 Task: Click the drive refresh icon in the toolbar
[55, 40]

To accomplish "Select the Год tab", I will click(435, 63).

...

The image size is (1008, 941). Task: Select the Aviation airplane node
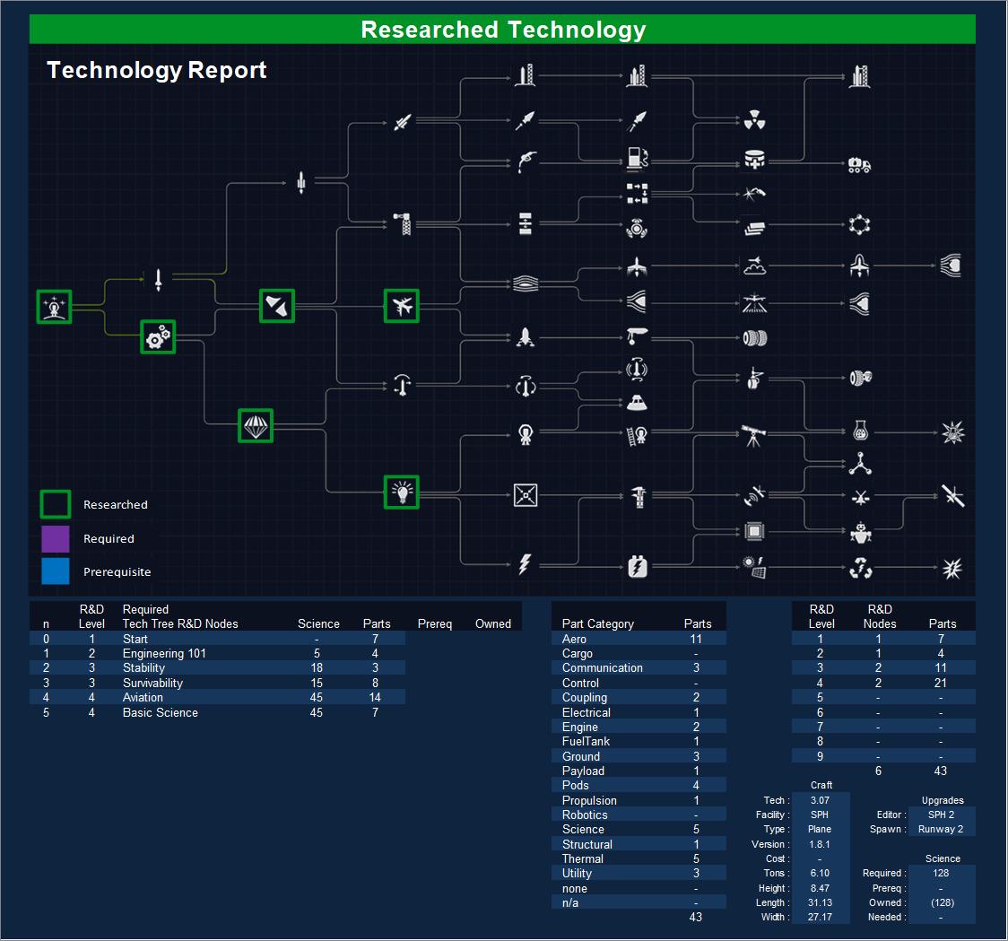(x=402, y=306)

▶ [TASK STATEMENT] Rewrite the material from the line containing "Task: Click the" through the line containing "will click(435, 63).", putting "sync button" in place of "refresh icon" and leaving everything else as it is.

▶ [TASK ANSWER]
 Task: Click the drive sync button in the toolbar
[55, 40]

To accomplish "Select the Год tab", I will click(435, 63).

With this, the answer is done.